Born in 1788, Byron has been regarded as one of the controversial figures of the romantic era. He carried in him a spirit of romanticism, which was clearly evident in his works. He was a charming personality and was in favor of both men and women. His mother left behind her a huge estate for him to live lavishly by himself with his friends. He was born with a clubbed foot, which made him conscious of many events. Lord Byron died in a war in Greece and was revered as a heroic character after his death by the Greeks. It is believed that after his death, all his adventures in written works were burned down by his friends. He was a man of looks and words, lived an aristocratic lifestyle, and traveled heavily with his friends. He is also said to have an illegitimate relationship with his half-sister. Whatsoever, his notoriously awkward nature was covered by the renowned works he left for his readers to cherish.

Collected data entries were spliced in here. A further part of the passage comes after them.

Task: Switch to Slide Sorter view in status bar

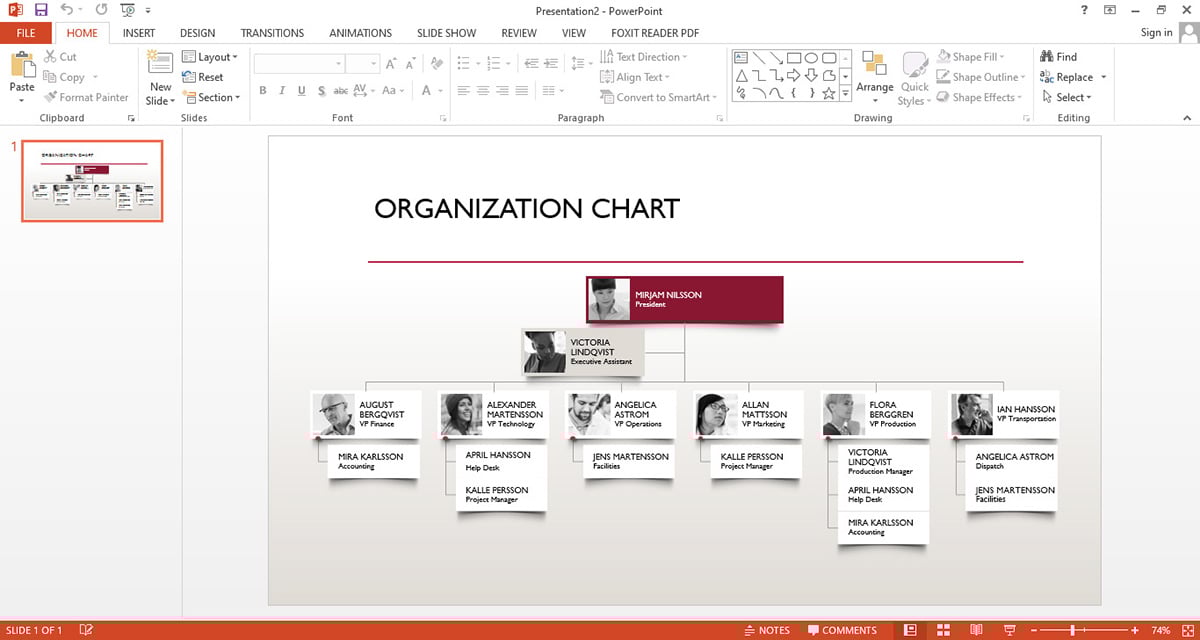Action: pos(942,630)
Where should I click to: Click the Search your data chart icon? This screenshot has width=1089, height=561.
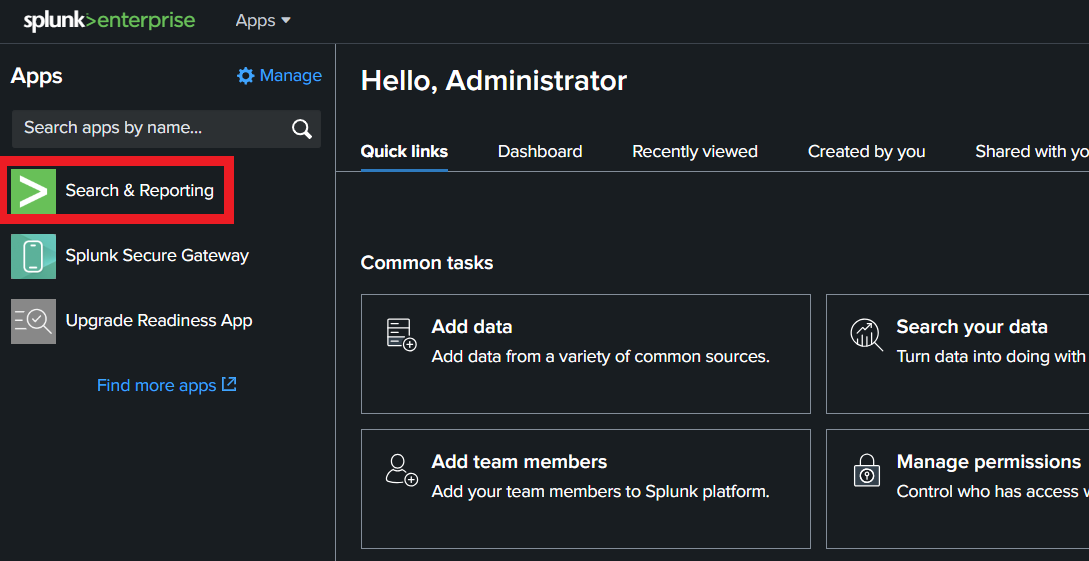tap(866, 335)
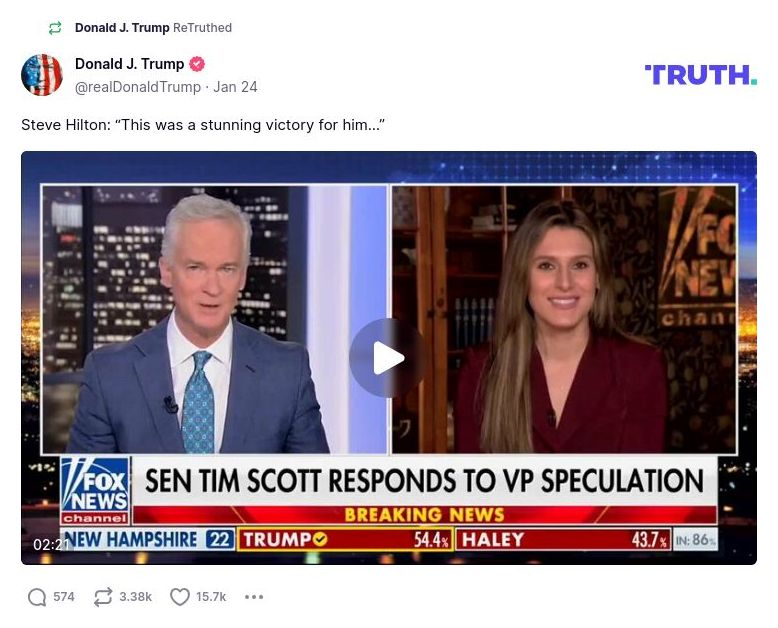Click the ReTruth arrows icon below video
Image resolution: width=778 pixels, height=628 pixels.
pyautogui.click(x=103, y=597)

Prometheus: Poetic Devices

Symbolism:
Fire here is a symbol of awakening and enlightenment. Wherein God, Zeus, is shown as a symbol of the evil power of oppression and wickedness, Prometheus has been shown as a symbol of an angel.

Prometheus: Style

The poem is written in free verse, with the first stanza having fourteen lines, the second stanza twenty-one lines, the third stanza twenty-five. The poem consists of eight iambs in a line.

Prometheus: Summary

The poem circles around a heroic character Prometheus who is a Greek god, and Zeus, who was the highest of the Gods, has been shown in a villainous character. The poem begins with a sympathetic scene, where Prometheus was seen tied to a rock with chains, and he looks pathetic, in a dreadful state, as if he is going through severe punishment. But he doesn’t moan or cry; he stands there still while the eagles devour his liver and feed on it. The liver grows again, but the process of ruthless events continues. The poet here tries to describe the events in a manner that the readers feel pity for Prometheus. So what did Prometheus do to end up in such an awful state? The poem is written about an episode of Greek mythology, which is said to be a clash between good and evil. Here the poet sees the story through a different lens. Prometheus was a Greek God who stole fire from the hill of Olympus and gave the method to the common people. Due to this, he was subjected to intense treatment for this deed by the God, Zeus. He was punished for acting against the will of God. He wasn’t afraid to suffer consequences, even if it meant slow Death to him. The poet ensured to make an analysis that was different from those of the Greek scriptures. Further, the poet continues that power can turn into tyranny in no time. The poet says that no matter how much they ill-treated Prometheus, God was unable to defy his will. The poet gives undeniable reasons to contribute to the conflict of right and wrong. Prometheus was steadfast that he didn’t do any wrong by helping humanity, and he continued to suffer silently. The major theme of the poem lies in the comparison of God with tyranny, in which the poet says that God imposed his views on us in such a manner that we always tend to think of Him in the right picture. The poet ends the poem by saying that Prometheus doesn’t die in vain, as he dies proclaiming his own victory.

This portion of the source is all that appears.